[PASSAGE GIVEN]

>>>>

If A is sent before B, but the first octets of B are delivered first, we would manifest a new message on the top-level stream. But A might be completed prior to completing B. For instance, the stream might deliver B2, B1, A1, A2, A3, B3. B1 and B2 would have to be reordered by the browser for delivery (messages themselves are always ordered internally), but it has no obligation to hold B until A arrives. In an ordered stream, the browser would have to hold all of B until A arrives.

(It seems like there's a memory exhaustion attack somewhere in there, but I'm sure our SCTP friends will point out the natural defense that applies.)

[lgrahl]

I'm getting confused by the term stream of streams. Maybe we can call this a sequence of data channel messages where each message is a stream of bytes?

SCTP (with the ndata extension) can interleave messages on different streams but not on the same stream. That means messages on a data channel are strictly ordered (even though messages can be abandoned when using partially reliable delivery - this doesn't affect order).

[lgrahl]

I'm adding some examples here, so it's more clear how my idea would look like from a user's perspective:

Today's API

Peer A's code:

const dc = pc.createDataChannel(...);
dc.send(largeFile);

largeFile may be a Blob in which case the data doesn't have to be in memory at the time of sending (IIRC, please correct me if I'm wrong) or an ArrayBuffer in which case the data will need to be in memory.

Peer B's code:

const dc = pc.createDataChannel(...);
dc.binaryType = 'blob'; // ... or 'arraybuffer', it doesn't really matter here
dc.onmessage = (event) => {
    // Note: Ignoring the string case here.
    // ... write 'event.data' to disk
};

When the event has been raised, the large file's data has been transmitted entirely which can take a very long time. Also, the data will be in memory at that point.

Streamed (assuming the file is not a stream)

Peer A's code:

const dc = pc.createDataChannel(...);
const writableStream = dc.createWritableStream();
const writer = writableStream.getWriter();

while (true) {
    await writer.ready;
    // Note: Once a WritableStreamBYOBWriter exists, we could reuse the same buffer
    // over and over again.
    const length = Math.min(
        myPreferredChunkSize, remainingLength, writer.desiredSize)
    const buffer = new Uint8Array(length);
    // ... copy the file's chunk here into 'buffer'
    //    (or create a view if you already have the chunk in memory)
    writer.write(buffer);
    // ... continue until all chunks have been written and then break
}
await writer.close();

(Edit: I fixed the example above to not await the call to .write(...) but rather await the .ready attribute on the writable stream writer.)

If something goes wrong, you'd call writer.abort() which would abort sending the message. (We would have to discuss what .abort triggers but it should probably close the channel.)

Peer B's code:

const dc = pc.createDataChannel(...);
dc.binaryType = 'stream';
// We only need one small buffer per channel
const buffer = new Uint8Array(myPreferredChunkSize);
let view = new DataView(buffer.buffer, 0);

// Note: The function is declared async!

<<<<

Rewrite the data channel streaming discussion from "(It seems like" up to and including "doesn't affect order).", changing "confused" to "puzzled".

[RAW RECORDS]
>>>>

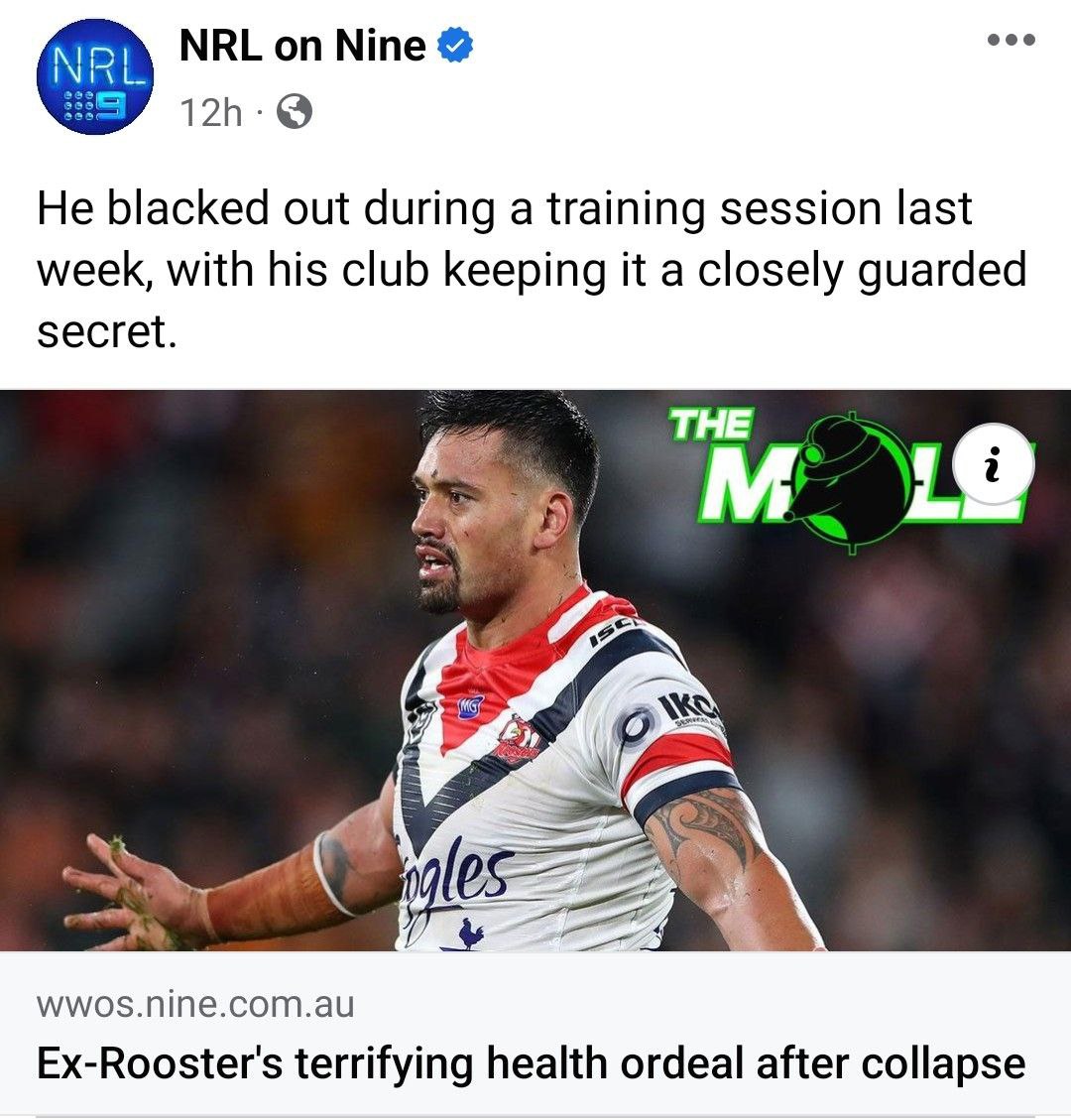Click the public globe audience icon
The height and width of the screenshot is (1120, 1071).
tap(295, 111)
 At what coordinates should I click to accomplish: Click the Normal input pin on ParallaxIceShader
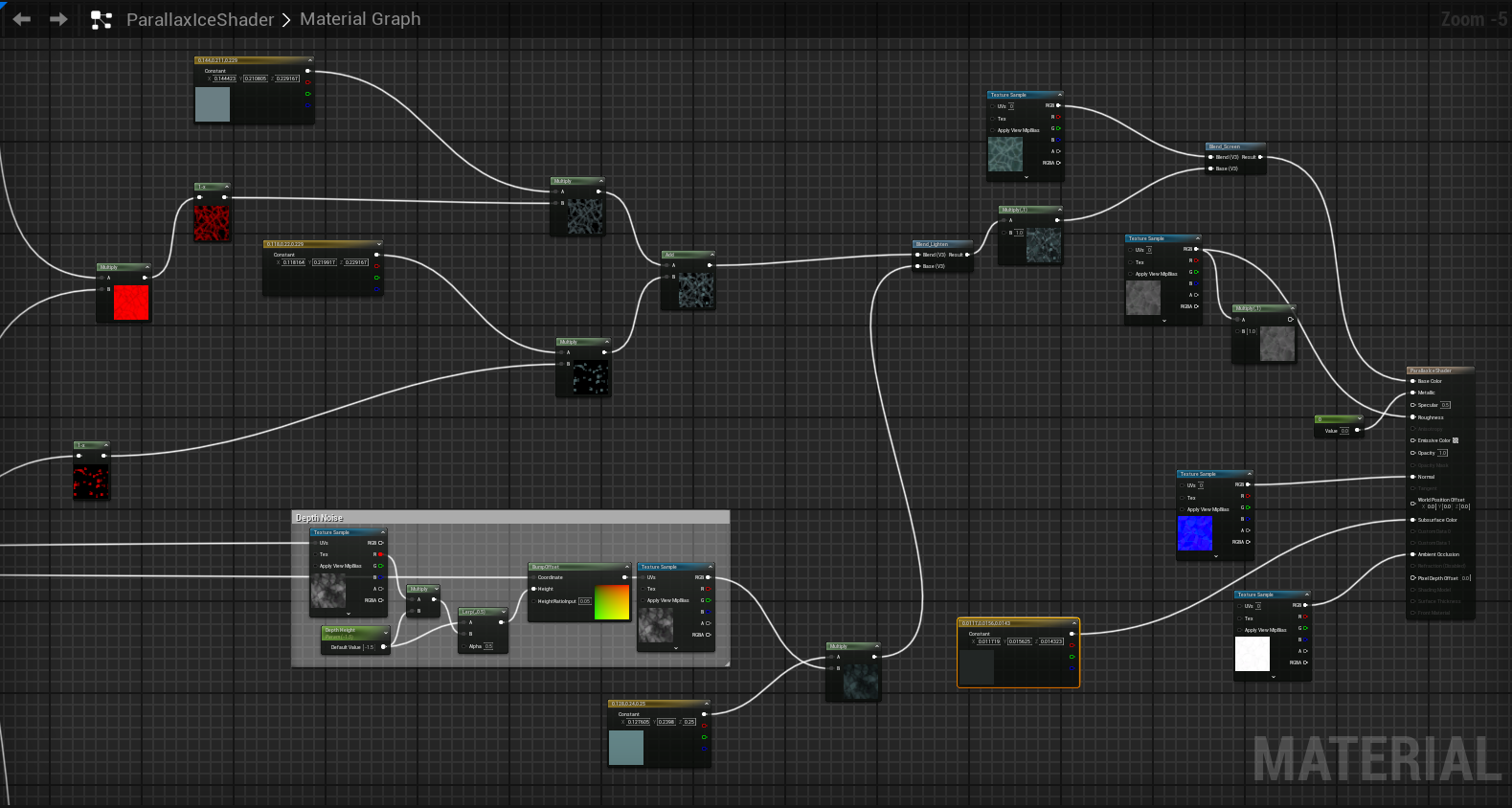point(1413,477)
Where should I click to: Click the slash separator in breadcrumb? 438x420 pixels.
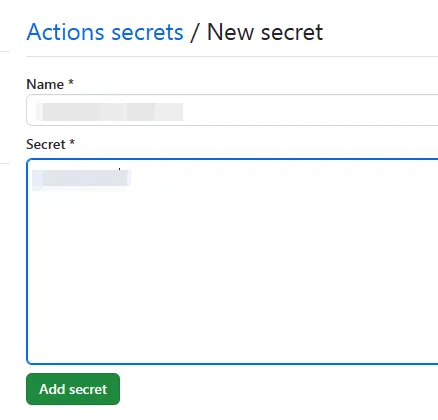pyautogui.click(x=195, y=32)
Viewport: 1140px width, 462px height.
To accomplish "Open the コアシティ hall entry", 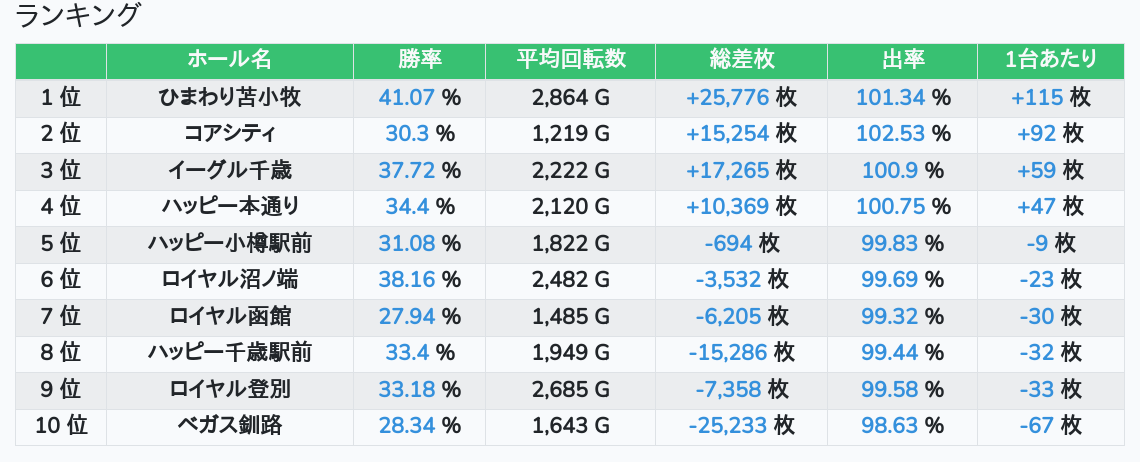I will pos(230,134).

<<<<

[WRITTEN SOLUTION]
(It seems like there's a memory exhaustion attack somewhere in there, but I'm sure our SCTP friends will point out the natural defense that applies.)

[lgrahl]

I'm getting puzzled by the term stream of streams. Maybe we can call this a sequence of data channel messages where each message is a stream of bytes?

SCTP (with the ndata extension) can interleave messages on different streams but not on the same stream. That means messages on a data channel are strictly ordered (even though messages can be abandoned when using partially reliable delivery - this doesn't affect order).